Para cumplir estos objetivos, nuestras sociedades necesitan a
los intermediarios, los mediadores, los comunicadores especializados,
los animadores culturales, etcétera. Nuestros países
tienen pendiente una tarea masiva de educación popular
en ciencia y tecnología, que en mi ponencia sobre "Un
plan nacional de divulgación de la ciencia" (I Congreso
de Comunicación Social de la Ciencia, Granada, 1999), me
he permitido sugerir y proponer a las altas instancias de la educación,
la ciencia y la comunicación. Algunas iniciativas se vienen
ya realizando, pero falta casi todo por hacer. No podemos esperar
varios decenios para acometer, aunque sea parcialmente, un plan
de esta naturaleza. Hay que compensar cuanto antes los siglos
que llevamos de retraso. La ciencia, la comunicación y
la educación tienen en esta meta uno de sus grandes desafíos
ante este tercer milenio en nuestras sociedades.

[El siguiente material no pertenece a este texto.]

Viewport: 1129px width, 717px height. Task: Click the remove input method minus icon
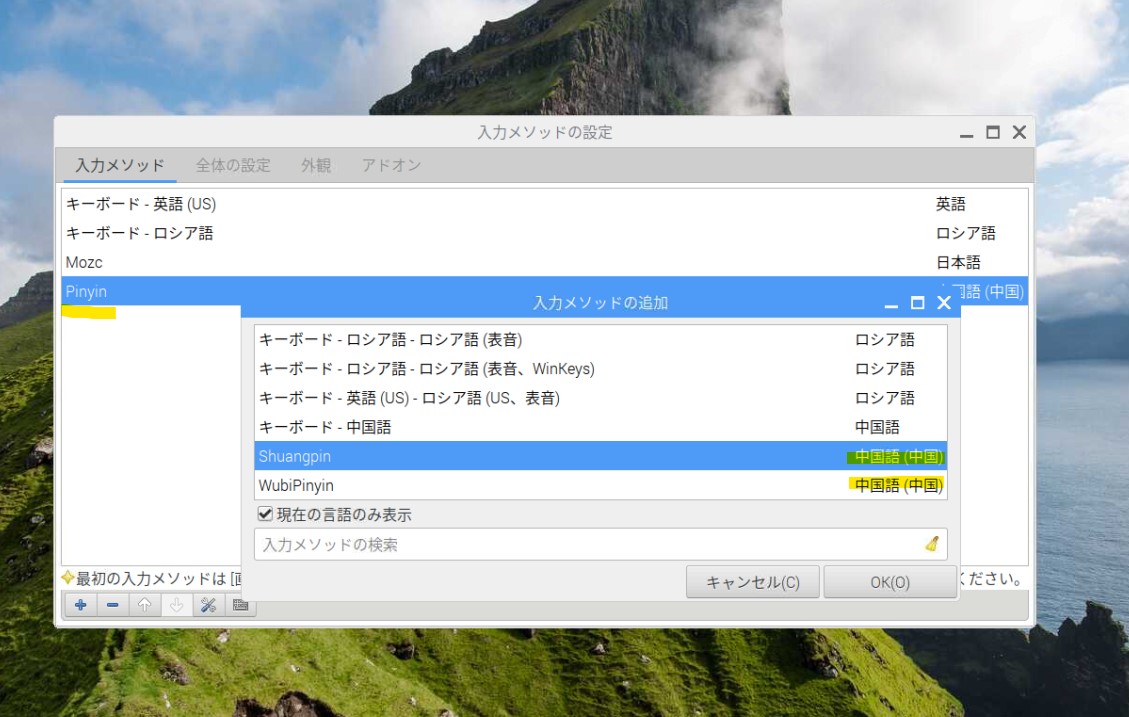pyautogui.click(x=112, y=605)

En la última década del siglo y del milenio, el
periodismo científico de Iberoamérica ha dado pasos
importantes, aunque todavía le quedan, como a todos nosotros,
otros muchos que dar, y quizá los más importantes.
Manuel Calvo Hernando es presidente de la Asociación
Española de Periodismo Científico y autor del texto
Periodismo Científico (Paraninfo, 1992).